Biology becomes interesting when masterful storytelling and smart character designs are woven into learning how our anatomy works and fights off viruses and bacteria. Cells at Work! depicts each area of the body as a bustling metropolis populated with people (aka cells) dedicated to fulfilling their job functions.
We follow the adventures of Red Blood Cell (RBC) AE3803, one of the main protagonists, as she tries to find her way through the blood vessels to deliver oxygen, carbon dioxide, and nutrients. Her complete lack of direction gets her into trouble and in the path of world-dominating pathogens, portrayed from gelatinous squishy pollen allergen to full-on kaiju. Thankfully White Blood Cell (WBC) U-1146 never fails to save the day by maniacally killing foreign invaders. His all-white pristine uniform contrasts quite vividly with the bloody aftermath.
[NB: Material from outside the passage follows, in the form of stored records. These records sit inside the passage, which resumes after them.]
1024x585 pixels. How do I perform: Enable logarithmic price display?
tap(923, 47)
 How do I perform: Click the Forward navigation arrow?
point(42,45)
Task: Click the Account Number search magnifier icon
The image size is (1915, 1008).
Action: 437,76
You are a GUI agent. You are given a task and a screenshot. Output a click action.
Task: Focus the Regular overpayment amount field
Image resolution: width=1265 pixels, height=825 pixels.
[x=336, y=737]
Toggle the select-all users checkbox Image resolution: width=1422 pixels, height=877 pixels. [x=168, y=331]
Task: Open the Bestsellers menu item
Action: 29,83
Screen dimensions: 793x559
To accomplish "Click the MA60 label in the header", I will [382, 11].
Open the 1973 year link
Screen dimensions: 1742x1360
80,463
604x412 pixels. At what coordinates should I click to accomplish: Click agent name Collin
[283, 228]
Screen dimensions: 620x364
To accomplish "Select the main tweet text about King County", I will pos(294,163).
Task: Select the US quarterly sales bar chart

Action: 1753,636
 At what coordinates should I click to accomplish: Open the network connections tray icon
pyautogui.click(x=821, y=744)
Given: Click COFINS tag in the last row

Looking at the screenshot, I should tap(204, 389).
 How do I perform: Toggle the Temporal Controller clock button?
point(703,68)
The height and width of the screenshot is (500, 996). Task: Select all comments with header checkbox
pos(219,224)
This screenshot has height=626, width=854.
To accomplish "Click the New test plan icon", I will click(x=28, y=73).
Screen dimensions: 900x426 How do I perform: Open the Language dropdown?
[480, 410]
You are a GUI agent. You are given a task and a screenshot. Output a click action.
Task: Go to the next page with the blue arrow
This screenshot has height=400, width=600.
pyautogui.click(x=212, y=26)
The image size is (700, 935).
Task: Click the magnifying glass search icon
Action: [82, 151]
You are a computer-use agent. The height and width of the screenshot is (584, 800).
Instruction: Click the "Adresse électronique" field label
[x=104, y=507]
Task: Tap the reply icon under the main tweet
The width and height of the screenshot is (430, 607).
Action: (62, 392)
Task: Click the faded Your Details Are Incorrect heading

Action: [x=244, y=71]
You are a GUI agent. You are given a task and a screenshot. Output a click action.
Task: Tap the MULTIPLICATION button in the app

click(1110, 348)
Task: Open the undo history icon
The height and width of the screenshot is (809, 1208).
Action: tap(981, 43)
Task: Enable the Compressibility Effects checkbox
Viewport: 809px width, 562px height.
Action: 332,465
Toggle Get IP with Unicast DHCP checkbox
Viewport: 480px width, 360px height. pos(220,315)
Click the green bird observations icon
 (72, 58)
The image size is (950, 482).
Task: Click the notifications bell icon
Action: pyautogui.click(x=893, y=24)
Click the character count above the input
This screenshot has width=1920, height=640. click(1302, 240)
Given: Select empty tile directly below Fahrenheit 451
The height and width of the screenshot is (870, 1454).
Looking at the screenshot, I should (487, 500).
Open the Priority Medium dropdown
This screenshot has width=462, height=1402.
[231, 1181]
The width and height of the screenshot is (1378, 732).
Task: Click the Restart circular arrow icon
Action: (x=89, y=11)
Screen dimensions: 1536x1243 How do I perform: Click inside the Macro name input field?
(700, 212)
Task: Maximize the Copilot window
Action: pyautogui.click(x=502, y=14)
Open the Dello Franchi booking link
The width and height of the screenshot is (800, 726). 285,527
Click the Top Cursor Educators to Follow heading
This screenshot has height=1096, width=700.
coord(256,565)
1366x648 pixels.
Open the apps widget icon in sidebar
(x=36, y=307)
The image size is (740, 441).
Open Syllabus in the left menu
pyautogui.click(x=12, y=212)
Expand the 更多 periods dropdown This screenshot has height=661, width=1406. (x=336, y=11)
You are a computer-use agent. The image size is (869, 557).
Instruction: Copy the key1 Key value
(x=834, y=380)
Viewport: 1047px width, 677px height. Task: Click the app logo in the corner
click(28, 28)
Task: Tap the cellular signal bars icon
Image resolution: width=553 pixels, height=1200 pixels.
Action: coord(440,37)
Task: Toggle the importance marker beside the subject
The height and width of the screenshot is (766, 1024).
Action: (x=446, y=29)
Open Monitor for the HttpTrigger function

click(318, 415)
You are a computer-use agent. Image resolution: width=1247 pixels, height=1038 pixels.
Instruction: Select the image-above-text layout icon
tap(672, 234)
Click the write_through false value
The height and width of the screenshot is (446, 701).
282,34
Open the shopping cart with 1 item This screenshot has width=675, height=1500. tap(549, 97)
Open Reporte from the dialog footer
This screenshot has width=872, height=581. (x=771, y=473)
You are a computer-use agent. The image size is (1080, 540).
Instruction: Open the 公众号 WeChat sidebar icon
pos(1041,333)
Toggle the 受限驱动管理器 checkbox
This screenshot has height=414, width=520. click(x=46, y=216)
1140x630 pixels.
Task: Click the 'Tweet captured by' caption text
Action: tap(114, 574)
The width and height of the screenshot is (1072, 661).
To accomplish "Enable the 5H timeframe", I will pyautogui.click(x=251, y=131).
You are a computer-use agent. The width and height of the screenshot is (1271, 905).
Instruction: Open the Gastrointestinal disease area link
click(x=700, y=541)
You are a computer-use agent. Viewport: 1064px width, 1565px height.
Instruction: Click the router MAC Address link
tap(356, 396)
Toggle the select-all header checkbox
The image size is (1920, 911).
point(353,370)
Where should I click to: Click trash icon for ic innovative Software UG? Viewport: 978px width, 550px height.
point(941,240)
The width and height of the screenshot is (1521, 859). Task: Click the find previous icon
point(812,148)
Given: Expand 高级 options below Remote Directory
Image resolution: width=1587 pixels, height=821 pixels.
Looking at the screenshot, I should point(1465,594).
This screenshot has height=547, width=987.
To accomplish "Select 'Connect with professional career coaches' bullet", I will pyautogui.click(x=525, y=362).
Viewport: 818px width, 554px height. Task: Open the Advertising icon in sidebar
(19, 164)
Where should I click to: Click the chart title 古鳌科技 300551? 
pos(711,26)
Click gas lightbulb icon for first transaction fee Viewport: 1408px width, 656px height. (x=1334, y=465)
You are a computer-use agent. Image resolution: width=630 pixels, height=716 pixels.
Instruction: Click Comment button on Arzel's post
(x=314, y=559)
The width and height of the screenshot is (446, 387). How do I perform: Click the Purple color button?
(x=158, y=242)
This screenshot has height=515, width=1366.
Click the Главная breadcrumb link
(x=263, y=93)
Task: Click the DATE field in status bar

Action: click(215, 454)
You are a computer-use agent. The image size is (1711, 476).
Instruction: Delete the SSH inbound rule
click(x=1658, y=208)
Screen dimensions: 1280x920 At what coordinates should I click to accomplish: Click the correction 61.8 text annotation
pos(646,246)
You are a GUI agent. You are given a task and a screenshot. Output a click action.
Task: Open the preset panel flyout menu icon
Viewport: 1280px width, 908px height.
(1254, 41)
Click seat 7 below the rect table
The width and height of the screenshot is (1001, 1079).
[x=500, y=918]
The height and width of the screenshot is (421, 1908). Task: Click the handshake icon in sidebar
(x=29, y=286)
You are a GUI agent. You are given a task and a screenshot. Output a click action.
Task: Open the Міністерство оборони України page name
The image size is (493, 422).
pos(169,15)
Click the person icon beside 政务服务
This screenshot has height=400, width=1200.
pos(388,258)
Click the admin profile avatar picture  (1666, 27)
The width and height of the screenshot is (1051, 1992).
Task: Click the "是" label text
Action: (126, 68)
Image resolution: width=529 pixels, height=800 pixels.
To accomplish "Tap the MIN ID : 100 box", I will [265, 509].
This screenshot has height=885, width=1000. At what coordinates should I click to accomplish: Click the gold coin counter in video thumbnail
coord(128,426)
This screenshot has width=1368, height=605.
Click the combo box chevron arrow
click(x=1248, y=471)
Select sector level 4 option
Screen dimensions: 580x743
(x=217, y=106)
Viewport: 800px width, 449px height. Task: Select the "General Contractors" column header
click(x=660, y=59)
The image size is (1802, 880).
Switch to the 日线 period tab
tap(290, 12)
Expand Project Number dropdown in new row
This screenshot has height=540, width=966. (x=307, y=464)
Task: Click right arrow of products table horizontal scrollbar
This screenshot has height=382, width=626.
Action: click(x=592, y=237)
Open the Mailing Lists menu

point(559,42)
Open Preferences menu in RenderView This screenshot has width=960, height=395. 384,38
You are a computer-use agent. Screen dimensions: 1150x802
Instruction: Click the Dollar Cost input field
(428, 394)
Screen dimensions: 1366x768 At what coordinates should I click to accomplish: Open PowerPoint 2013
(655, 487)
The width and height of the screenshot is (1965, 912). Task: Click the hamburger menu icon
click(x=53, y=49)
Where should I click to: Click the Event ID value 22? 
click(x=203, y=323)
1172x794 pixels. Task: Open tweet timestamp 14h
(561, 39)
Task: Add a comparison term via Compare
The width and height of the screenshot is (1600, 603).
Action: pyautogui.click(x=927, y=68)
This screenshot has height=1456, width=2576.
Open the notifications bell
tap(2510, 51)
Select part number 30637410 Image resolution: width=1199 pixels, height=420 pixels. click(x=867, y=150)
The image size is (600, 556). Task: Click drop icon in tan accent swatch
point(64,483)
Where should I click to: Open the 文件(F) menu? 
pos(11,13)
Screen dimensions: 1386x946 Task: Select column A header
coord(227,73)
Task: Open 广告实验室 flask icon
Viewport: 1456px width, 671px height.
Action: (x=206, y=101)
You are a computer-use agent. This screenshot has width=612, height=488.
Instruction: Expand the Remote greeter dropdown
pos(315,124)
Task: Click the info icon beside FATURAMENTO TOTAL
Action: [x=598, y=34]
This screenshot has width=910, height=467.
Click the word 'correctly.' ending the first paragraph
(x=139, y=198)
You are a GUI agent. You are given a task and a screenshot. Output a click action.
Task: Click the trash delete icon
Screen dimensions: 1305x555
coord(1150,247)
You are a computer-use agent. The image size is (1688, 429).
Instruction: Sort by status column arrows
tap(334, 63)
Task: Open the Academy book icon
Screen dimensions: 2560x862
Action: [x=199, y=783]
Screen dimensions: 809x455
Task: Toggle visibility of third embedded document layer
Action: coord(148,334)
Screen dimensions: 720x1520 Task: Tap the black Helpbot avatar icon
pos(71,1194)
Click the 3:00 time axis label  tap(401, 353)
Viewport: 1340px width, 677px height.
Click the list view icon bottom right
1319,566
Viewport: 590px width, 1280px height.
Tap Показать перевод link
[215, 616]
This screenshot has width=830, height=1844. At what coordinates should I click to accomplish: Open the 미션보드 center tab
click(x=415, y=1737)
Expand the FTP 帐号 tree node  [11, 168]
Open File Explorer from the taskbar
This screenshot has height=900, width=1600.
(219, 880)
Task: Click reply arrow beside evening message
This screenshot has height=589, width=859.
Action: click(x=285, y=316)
RBC AE3803 and WBC U-1146 are just two of the colorful characters you’ll meet in the show. There’s the crowd favorite platelets, imagined as endearing little kindergarteners, who are working on rebuilding damaged tissues while struggling to carry heavy crates down the stairs. Or the training-obsessed killer T-cells that serve as the second wave of attack after the white blood cells. How about the smiling Dendritic Cell and his library of each cell’s childhood memories, serving as great blackmail material? The eccentric personalities and humorous but educational dialogue of every character can guarantee you won’t forget their primary function any time soon.
Don’t pick that scab!
Each episode has the body undergo catastrophic events from an unexpected sinkhole sucking in unlucky nearby workers because of a shallow wound to a long and blazing drought caused by an impending heatstroke. It can get stressful watching the emergency alarms blare for simple afflictions we don’t even bat an eye for. You get to appreciate how much work your cells actually do to maintain a functioning ecosystem without any voluntary input on our part. Simple tasks like drinking anti-allergy medicine and hydrating during summer mean the world for the cells in the body.
In contrast to the healthy body in Cells at Work!, a spin-off series called Code Black explores the dangers of having a body slowed down by unhealthy vices. The shining city is replaced by a dark and gloomy environment with blood vessels crusted with cholesterol. Viruses easily killed by WBC U-1146 look meaner and deadlier in the new body, setting out as a warning for people who don’t take care of their health.
Cells at Work!’s creative characterizations, visually stunning art, and instructive messages make this series a must-watch especially for those taking their healthy for granted. The show’s perfect combination of entertainment and education will have you regret not listening during biology classes.